Currently, any of Sweden’s 290 municipalities that opt to accept refugees qualifies for an annual bonus of 440,000 kronor ($66,500).
However, the funds are paid out regardless of what steps a municipality says it will take to help refugees adjust to life in their new home.
“It takes too long to get housing in the municipalities. That’s a huge problem. That means that integration efforts like learning Swedish and efforts by the Public Employment Service (Arbetsförmedlingen) don’t get started,” Ullenhag told Sveriges Radio (SR).
“It’s also a problem that people who seek asylum are housed together with people who’ve received residence permits. That’s not good from an integration perspective.”
In an effort to boost the capacity of municipalities to accept refugees, the government now wants to replace the current lump-sum payments with a performance-based system.
Specifically, the government will offer municipalities funds to cover rental costs that will allow them to keep apartments available in anticipation of the arrival of new refugees.

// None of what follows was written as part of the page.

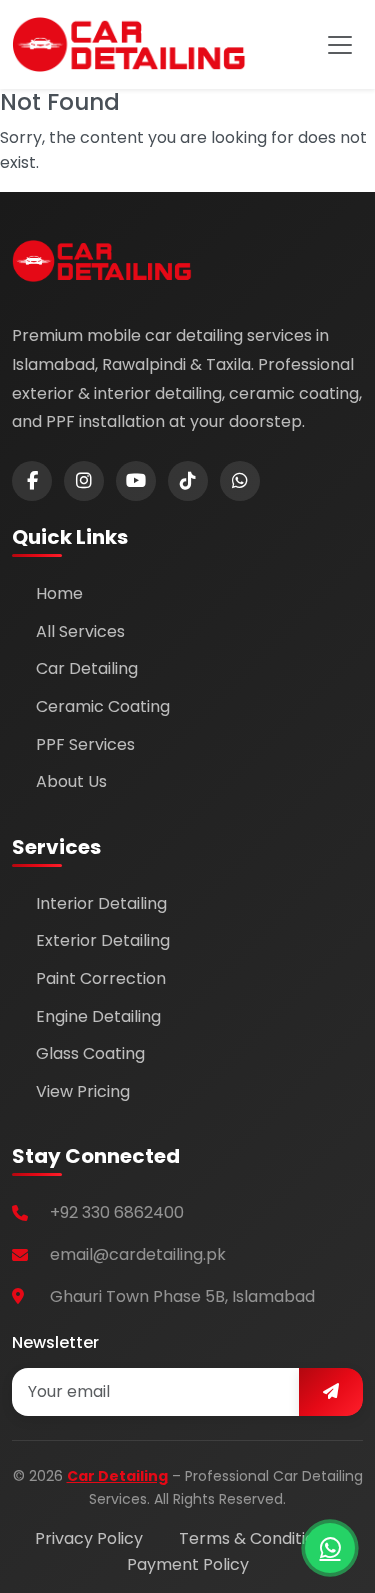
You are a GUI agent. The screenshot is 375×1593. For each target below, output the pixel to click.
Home (59, 593)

Ullenhag explained that municipalities could receive up to 12,000 kronor per family to cover rental costs associated with making housing available for newly arrived refugees.
“We hope that the measures now being presented can contribute to a faster and better reception in the municipalities,” said Ullenhag.
Speaking with SR, the minister claimed that municipalities that do a particular good job of quickly finding housing for refugees could receive “more than one million kronor”.
The measure is expected to cost the government an additional 250 million kronor per year starting in 2014, as well as an addition 15 million kronor per year to cover extra rental costs starting in 2013, according to the broadcaster.